1935 2¢ Grand Canyon
Special Printing – Issued Imperforate without Gum
Issue Date: March 15, 1935
First City: Washington, DC
Quantity Issued: 2,746,640
Grand Canyon National Park Established
On February 26, 1919, Woodrow Wilson signed legislation establishing the Grand Canyon National Park.
The history of the Grand Canyon began up to two billion years ago when some of the oldest rock in the canyon was lifted to create a great mountain range nearly six miles high. Over millions of years, the land was raised, eroded and raised again several times. Then, about six million years ago, the Colorado River began carving through the rock, creating the vast canyon.
Beginning about 11,000 years ago and lasting until the end of the last ice age, the Paleo-Indians roamed the Grand Canyon area hunting large game. Over thousands of years, these people developed into the Archaic tribes. Some of the noted tribes to inhabit the canyon were the Hohokam, Mogollon, Anasazi, and Tusayan.

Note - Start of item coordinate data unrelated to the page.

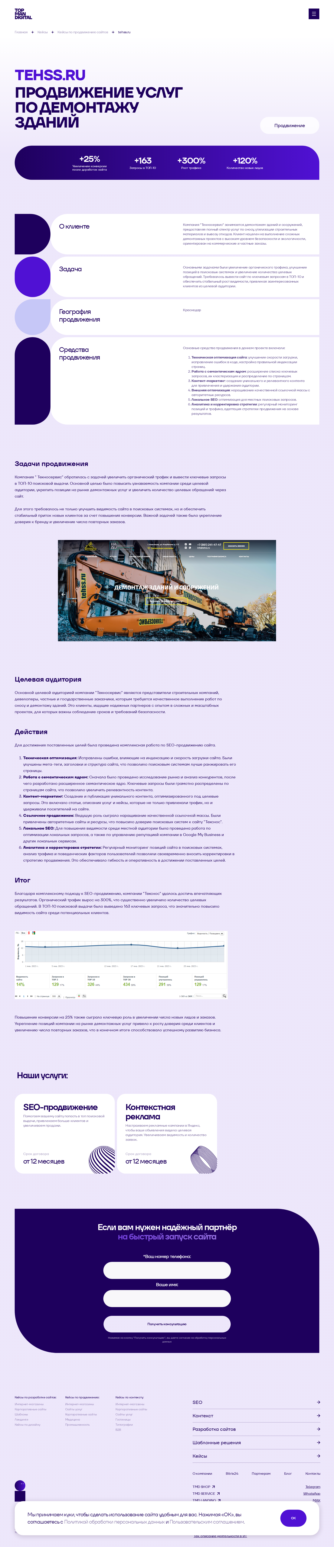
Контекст (203, 1416)
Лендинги (21, 1419)
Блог (288, 1473)
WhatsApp (311, 1493)
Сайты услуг (73, 1409)
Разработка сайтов (214, 1429)
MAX (316, 1500)
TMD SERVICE (204, 1493)
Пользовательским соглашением (207, 1521)
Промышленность (77, 1425)
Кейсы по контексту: (129, 1397)
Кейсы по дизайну (27, 1425)
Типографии (124, 1425)
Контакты (312, 1473)
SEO (197, 1402)
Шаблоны (21, 1414)
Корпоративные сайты (30, 1409)
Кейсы (200, 1456)
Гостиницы (122, 1419)
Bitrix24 (232, 1473)
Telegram (312, 1487)
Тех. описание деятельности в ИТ (220, 1536)
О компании (202, 1473)
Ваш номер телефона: (167, 1256)
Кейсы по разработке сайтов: (35, 1397)
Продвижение (289, 125)
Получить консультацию (167, 1324)
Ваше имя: (167, 1284)
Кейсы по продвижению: (82, 1397)
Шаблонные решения (217, 1442)
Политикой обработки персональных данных (114, 1521)
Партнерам (261, 1473)
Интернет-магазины (29, 1404)
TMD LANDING (204, 1500)
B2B (118, 1430)
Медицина (72, 1419)
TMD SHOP (201, 1487)
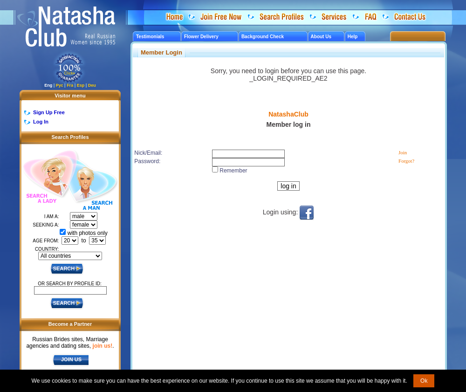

Some of the earliest Americans to enter the Grand Canyon region were trappers and mountain men led by Indian guides. Likely, one of the first to see the canyon was James Ohio Pattie, who reached the area in 1826 with a group of fur trappers and mountain men. In the coming years, more and more Americans returned from the West with tales of this awe-inspiring canyon, so the U.S. Department of War sent an expedition to the area. The goal was to study its natural resources, find railroad routes to the West Coast, and determine the possibility of creating an up-river navigation route from the Gulf of California. Joseph Ives led the two-month, 350-mile expedition. Putting aside his impressions of the canyon’s beauty, Ives reported that it and the surrounding area were “altogether valueless” and that his expedition would be “the last party of whites to visit this profitless locality.”
In the mid-1800s, valuable minerals were discovered in the canyon and its surrounding areas, leading thousands to come and stake their claim. The problem many did not initially realize was how difficult it would be to get their discoveries out of the canyon. Over time, many gave up and moved on, but others saw the real future in the canyon – tourism. One such person was John Hance, who became the canyon’s first settler. He promoted mining, built and improved trails, and opened a hotel. Around the same time, another settler named William Wallace Bass created more roads into the canyon and trails within it than any other pioneer of the area.
While some sought to profit from the canyon, others realized the need to protect it. Senator Benjamin Harrison was the first person to introduce legislation calling for the creation of Grand Canyon National Park. His 1882 bill failed and he tried again unsuccessfully in 1883 and 1886. It was not until after Harrison became President that he was able to provide some protection to the area. It was established as the Grand Canyon Forest Reserve in 1893, though some mining and logging was still allowed.
Theodore Roosevelt visited the Grand Canyon in 1903 and was in awe at its beauty. But it would be another three years before he made any progress to further protect it. Roosevelt took the first step in 1906 when he declared it the Grand Canyon Game Preserve, which reduced livestock grazing. He continued to fight for a national park, but was blocked by landowners and mining claim holders. Roosevelt made some progress in 1908 when he established the canyon and surrounding area – a total of more than 800,000 acres – as a national monument. Meanwhile, Arizona officials continued to promote the idea of a Grand Canyon National Park, but their bills were defeated several times between 1910 and 1911.
In 1912, Arizona became America’s 48th state, and four years later the National Park Service was officially formed. Both of these events helped the process of establishing the Grand Canyon as a national park. Finally, on February 26, 1919, President Woodrow Wilson signed the legislation officially establishing the canyon as a national park. The timing was perfect, as it put an end to proposals to dam the Colorado River. It also forbid private development and granted the Fred Harvey Company the only rights to develop commercial businesses.